Collected data entries »
--------------------------------------------------
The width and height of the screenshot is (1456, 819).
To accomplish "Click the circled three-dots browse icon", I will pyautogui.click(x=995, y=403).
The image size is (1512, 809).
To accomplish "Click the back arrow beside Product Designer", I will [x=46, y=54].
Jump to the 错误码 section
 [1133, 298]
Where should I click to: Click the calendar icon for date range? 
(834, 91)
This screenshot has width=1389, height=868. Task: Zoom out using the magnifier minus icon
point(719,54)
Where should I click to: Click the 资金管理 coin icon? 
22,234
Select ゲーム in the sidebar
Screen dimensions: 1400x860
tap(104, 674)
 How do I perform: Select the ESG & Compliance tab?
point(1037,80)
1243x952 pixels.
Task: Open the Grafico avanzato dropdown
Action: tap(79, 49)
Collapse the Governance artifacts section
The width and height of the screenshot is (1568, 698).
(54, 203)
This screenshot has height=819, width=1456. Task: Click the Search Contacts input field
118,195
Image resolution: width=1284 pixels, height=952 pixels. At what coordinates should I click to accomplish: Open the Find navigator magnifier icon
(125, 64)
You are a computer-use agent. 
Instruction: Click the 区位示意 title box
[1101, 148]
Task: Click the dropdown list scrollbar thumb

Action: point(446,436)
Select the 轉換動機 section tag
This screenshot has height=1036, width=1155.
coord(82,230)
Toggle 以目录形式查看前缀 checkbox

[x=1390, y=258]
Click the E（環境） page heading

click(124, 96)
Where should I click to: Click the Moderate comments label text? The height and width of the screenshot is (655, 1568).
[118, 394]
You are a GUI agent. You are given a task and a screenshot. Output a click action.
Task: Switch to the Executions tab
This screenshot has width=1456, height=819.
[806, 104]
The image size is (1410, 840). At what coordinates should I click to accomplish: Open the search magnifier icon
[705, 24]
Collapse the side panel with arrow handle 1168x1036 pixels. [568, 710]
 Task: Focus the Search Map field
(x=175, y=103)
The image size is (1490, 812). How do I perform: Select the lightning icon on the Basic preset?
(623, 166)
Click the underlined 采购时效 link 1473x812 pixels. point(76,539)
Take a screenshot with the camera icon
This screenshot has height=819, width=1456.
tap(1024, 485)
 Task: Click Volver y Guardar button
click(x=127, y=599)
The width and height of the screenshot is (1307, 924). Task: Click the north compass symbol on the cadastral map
--------------------------------------------------
EXERCISE » Repeat exactly the lines above from the one with "How do I perform: Select the ESG" up to and including the one with "Collapse the side". No other line belongs in the reply.

YOUR RESPONSE »
 How do I perform: Select the ESG & Compliance tab?
point(1037,80)
1243x952 pixels.
Task: Open the Grafico avanzato dropdown
Action: tap(79, 49)
Collapse the Governance artifacts section
The width and height of the screenshot is (1568, 698).
(54, 203)
This screenshot has height=819, width=1456. Task: Click the Search Contacts input field
118,195
Image resolution: width=1284 pixels, height=952 pixels. At what coordinates should I click to accomplish: Open the Find navigator magnifier icon
(125, 64)
You are a computer-use agent. 
Instruction: Click the 区位示意 title box
[1101, 148]
Task: Click the dropdown list scrollbar thumb

Action: point(446,436)
Select the 轉換動機 section tag
This screenshot has height=1036, width=1155.
coord(82,230)
Toggle 以目录形式查看前缀 checkbox

[x=1390, y=258]
Click the E（環境） page heading

click(124, 96)
Where should I click to: Click the Moderate comments label text? The height and width of the screenshot is (655, 1568).
[118, 394]
You are a GUI agent. You are given a task and a screenshot. Output a click action.
Task: Switch to the Executions tab
This screenshot has width=1456, height=819.
[806, 104]
The image size is (1410, 840). At what coordinates should I click to accomplish: Open the search magnifier icon
[705, 24]
Collapse the side panel with arrow handle 1168x1036 pixels. [568, 710]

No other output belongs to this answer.